▶ [Exercise prompt] At the line that includes "A Doksi története (763, 2413)", begin writing out the entries below exactly, and continue through the last line without adding anything.

Content starts

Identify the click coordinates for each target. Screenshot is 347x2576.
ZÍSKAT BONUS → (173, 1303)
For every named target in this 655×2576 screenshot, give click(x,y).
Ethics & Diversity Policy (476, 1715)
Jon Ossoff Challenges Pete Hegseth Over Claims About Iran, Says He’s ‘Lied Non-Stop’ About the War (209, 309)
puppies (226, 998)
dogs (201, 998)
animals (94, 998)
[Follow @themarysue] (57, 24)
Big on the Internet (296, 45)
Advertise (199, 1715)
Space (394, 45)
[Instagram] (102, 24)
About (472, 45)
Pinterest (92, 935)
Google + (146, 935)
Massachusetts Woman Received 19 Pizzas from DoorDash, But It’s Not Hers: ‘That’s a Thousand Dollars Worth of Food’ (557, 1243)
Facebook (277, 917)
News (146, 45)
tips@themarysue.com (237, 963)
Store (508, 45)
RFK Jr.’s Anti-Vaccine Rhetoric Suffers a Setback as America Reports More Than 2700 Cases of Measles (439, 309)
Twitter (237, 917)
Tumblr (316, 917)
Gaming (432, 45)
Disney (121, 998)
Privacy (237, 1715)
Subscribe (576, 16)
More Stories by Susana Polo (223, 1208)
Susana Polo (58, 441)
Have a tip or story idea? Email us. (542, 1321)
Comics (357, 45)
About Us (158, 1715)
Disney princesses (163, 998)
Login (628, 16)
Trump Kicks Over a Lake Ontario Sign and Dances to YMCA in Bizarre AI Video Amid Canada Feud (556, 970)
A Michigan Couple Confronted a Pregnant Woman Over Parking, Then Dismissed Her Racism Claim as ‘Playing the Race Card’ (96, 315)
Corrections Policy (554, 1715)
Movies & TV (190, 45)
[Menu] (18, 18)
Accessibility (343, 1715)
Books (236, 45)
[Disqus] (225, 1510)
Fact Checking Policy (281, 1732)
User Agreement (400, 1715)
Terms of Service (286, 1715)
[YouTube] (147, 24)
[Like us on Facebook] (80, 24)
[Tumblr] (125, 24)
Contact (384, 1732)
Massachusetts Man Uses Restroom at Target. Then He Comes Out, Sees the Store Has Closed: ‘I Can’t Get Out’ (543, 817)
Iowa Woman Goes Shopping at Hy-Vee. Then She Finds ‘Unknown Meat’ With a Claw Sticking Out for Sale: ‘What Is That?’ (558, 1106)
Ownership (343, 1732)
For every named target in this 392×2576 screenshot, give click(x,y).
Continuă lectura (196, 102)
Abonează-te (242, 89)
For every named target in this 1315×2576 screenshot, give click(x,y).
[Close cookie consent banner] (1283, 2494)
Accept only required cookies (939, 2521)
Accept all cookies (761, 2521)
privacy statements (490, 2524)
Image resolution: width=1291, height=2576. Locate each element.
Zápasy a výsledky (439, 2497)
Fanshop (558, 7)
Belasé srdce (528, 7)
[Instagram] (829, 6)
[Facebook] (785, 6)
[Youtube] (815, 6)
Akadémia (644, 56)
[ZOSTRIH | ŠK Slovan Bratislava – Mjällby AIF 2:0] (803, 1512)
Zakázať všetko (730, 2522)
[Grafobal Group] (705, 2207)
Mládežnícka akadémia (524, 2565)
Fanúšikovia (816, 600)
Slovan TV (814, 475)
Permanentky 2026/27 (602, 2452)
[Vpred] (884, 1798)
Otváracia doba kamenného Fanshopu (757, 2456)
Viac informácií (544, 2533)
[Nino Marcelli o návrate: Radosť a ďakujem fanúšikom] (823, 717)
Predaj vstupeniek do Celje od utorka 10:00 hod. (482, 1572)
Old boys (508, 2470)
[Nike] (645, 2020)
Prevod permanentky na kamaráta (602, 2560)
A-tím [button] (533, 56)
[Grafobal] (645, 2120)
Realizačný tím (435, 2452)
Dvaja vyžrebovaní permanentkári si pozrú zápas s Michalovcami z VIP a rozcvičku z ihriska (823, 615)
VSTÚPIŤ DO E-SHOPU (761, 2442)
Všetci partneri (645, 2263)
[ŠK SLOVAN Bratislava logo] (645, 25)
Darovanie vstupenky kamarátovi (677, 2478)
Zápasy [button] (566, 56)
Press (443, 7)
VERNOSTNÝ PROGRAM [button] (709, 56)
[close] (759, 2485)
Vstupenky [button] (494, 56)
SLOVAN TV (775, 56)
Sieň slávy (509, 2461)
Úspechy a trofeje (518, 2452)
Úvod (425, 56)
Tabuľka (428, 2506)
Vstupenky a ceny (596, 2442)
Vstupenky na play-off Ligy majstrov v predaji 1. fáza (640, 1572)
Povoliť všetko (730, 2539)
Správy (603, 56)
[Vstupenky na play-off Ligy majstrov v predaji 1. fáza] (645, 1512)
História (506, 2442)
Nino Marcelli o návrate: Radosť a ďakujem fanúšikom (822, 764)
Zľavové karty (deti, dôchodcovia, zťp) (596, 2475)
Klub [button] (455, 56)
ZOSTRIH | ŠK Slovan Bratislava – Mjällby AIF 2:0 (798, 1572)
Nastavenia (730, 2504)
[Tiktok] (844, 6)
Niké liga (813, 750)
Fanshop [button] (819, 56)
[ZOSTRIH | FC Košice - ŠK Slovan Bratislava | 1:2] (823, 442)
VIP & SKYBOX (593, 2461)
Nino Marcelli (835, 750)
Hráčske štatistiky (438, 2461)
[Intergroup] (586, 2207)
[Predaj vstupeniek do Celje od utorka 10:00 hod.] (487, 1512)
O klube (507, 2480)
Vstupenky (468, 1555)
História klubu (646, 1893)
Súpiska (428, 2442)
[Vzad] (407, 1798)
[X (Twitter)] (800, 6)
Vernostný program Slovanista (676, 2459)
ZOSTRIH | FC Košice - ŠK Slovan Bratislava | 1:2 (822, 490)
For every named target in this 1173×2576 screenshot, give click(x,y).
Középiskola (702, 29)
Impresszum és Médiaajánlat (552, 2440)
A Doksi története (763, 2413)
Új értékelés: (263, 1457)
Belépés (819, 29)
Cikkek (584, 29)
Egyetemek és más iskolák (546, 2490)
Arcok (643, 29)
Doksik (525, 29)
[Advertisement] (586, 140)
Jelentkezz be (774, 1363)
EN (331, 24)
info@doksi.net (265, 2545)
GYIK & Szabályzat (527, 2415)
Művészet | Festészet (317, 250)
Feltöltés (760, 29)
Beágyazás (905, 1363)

Content ends

▶ [Completed task]
A Doksi története (763, 2413)
Új értékelés: (263, 1457)
Belépés (819, 29)
Cikkek (584, 29)
Egyetemek és más iskolák (546, 2490)
Arcok (643, 29)
Doksik (525, 29)
[Advertisement] (586, 140)
Jelentkezz be (774, 1363)
EN (331, 24)
info@doksi.net (265, 2545)
GYIK & Szabályzat (527, 2415)
Művészet | Festészet (317, 250)
Feltöltés (760, 29)
Beágyazás (905, 1363)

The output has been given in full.